Karen Morrow never dreamed she would be asked to speak at the National Press Club in Washington, D.C.

That place, the Las Vegas legal secretary knew, has long been the province of news makers along the lines of former Secretary of State Condoleezza Rice, who visits the club later this week to talk about her new memoir.

Yet today Morrow will be the featured speaker at the hallowed Washington press institution for the kickoff of 2010's International Infection Prevention Week.

"Getting hepatitis C has changed my life in many ways, and doing public speaking is one of them," Morrow said Tuesday night as she sat inside her home near Aliante Station and played with her two English springer spaniels. "I'm honored, but I'm not much of a public speaker. I'm nervous about it, but one thing I do know: It can't be as bad as hepatitis."

In 2008, local health officials urged 50,000 patients to get tested for hepatitis C, HIV and other blood-borne disease because of unsafe infection practices at clinics run by Dr. Dipak Desai.

The 46-year-old Morrow, who said Desai gave her a routine colonoscopy and endoscopy, was one of the more than 100 people thought to have been infected at the physician's clinics.

Desai and two of his former clinic workers have been indicted by a Clark County grand jury on 28 felony counts that include neglect of patients and performance of an act of reckless disregard of persons or property.

When Morrow speaks today, she will tell the audience and reporters how she went through 54 weeks of treatment to fight the virus off.

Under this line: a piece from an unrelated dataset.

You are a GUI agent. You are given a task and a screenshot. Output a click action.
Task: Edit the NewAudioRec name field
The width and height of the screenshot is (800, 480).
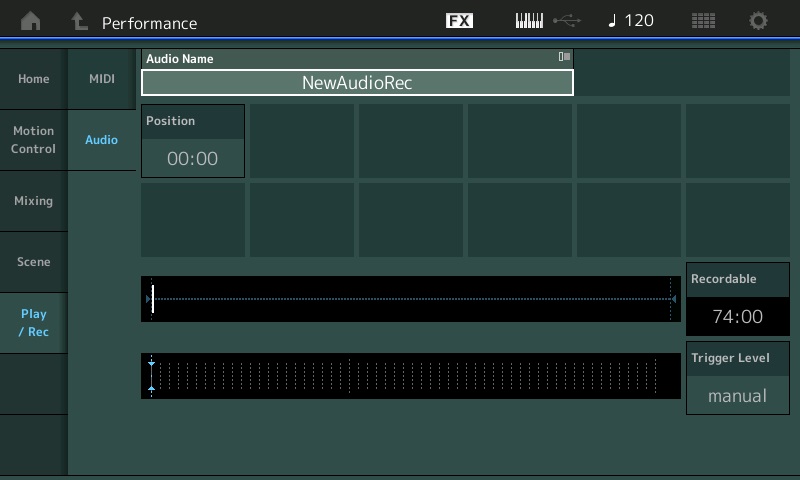coord(357,83)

Nausea, sleeplessness, constipation, diarrhea, hair loss, muscle aches and pain, extreme exhaustion, memory loss -- all were side effects of the treatment, which included interferon.

"I literally couldn't get out of bed much of the time," Morrow said. "I couldn't even lift my arms above my head."

She missed so much work with a law firm she had been with for 16 years that she lost her job.

Unfortunately, she had to go through most of her medical treatment alone. Her husband of 23 years, Scott Morrow, was part of a team that opened up a casino in Macau, China. He could come home only every 90 days.

The Morrows had planned on moving to Macau and bought a house there. But they decided against it because of her medical condition.

"We got into real financial trouble at the same time I was going through treatment," she said. "It was very hard."

The event held today in the nation's capital is sponsored by the Association for Professionals in Infection Control and Epidemiology, a group of doctors, nurses and health care administrators committed to reducing the 1.7 million infections that patients develop in health care facilities each year. More than 100,000 people die as a result.

Evelyn McKnight, founder of the Nebraska-based Hepatitis Outbreaks National Organization for Reform, HONOReform, recommended that Morrow be the keynote speaker at the news conference, which aims to build awareness to infection prevention. In a phone call from her Nebraska home, McKnight explained why.

"Karen is working diligently through community groups to prevent an outbreak like the one in Las Vegas from happening again," said McKnight, who contracted hepatitis C while undergoing chemotherapy for breast cancer in her native Nebraska. "What she has gone through herself has been terrible."

Today, however, Morrow feels fortunate. She got another job with the Las Vegas law firm of Santoro, Driggs, Walch, Kearney, Holley & Thompson. The hepatitis treatment appears to have worked, with doctors now unable to detect the virus.

"The treatment doesn't work for everybody," she said. "I'm one of the lucky ones."

Whenever she gets the chance to work with community groups, Morrow tells people to support the new One and Only Campaign in Nevada, which stresses one needle, one syringe, used only one time.

"All of us can bring this up and make sure safe injection practices are stressed at health facilities," Morrow said. "We have to expect more of the people who are caring for us and our loved ones. We have to make sure we learned from what happened. I don't think we can stress that too much."